Intel's response capability is constrained by the same structural challenges that have plagued the company for several years: manufacturing process delays that have left it behind TSMC in leading-edge node capability, a product portfolio weighted toward general-purpose computing applications that are growing more slowly than AI-specific workloads, and a financial profile that limits the R&D investment required to develop competitive AI-specific processor architectures. AMD is better positioned, with its EPYC server processors manufactured on TSMC's leading-edge nodes and its ROCm software stack providing a credible alternative to CUDA for some AI workloads. But AMD's competitive position in the AI CPU market depends on demonstrating that its general-purpose EPYC processors can orchestrate AI workloads as efficiently as Nvidia's purpose-built Vera — a comparison that Nvidia's integrated platform strategy is specifically designed to make unfavourable. The $20 billion in CPU revenue that Nvidia is targeting for its current fiscal year is, if achieved, more than AMD's entire annual data centre revenue. The CPU market just acquired its most formidable new entrant in decades.
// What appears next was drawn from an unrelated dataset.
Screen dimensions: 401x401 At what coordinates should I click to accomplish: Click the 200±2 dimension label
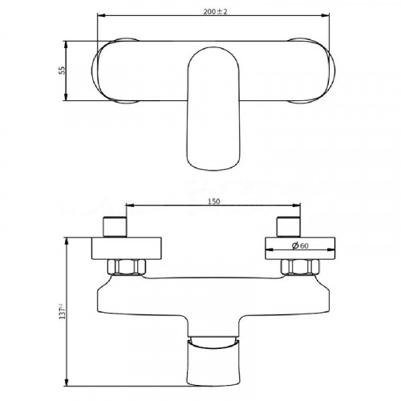pos(215,12)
The Physical AI Opportunity: Robots, Vehicles and the Next Computing Wave
Jensen Huang's identification of physical AI — robotics, autonomous vehicles, and industrial automation — as the demand driver for the Vera CPU beyond the data centre is the strategic framing that matters most for Nvidia's long-term competitive position. Data centre AI is, by definition, centralised: it happens in large computing facilities that can be equipped with Nvidia's complete integrated stack. Physical AI is distributed: it happens at the edge, in robots moving through factory floors, in vehicles navigating real roads, in autonomous systems operating in unstructured environments where latency and power consumption constraints make cloud-connected inference architectures impractical. The CPU that orchestrates physical AI workloads must be small enough to fit in a mobile platform, efficient enough to operate on battery power, and fast enough to process sensor data and generate control outputs in real time. Nvidia's Vera CPU, designed for the AI workload orchestration context that the data centre has created, is the platform from which the company intends to extend its AI computing dominance from centralised cloud infrastructure to distributed physical AI systems — a market expansion that, if successful, would make Nvidia's current data centre dominance look like the first chapter of a much longer story.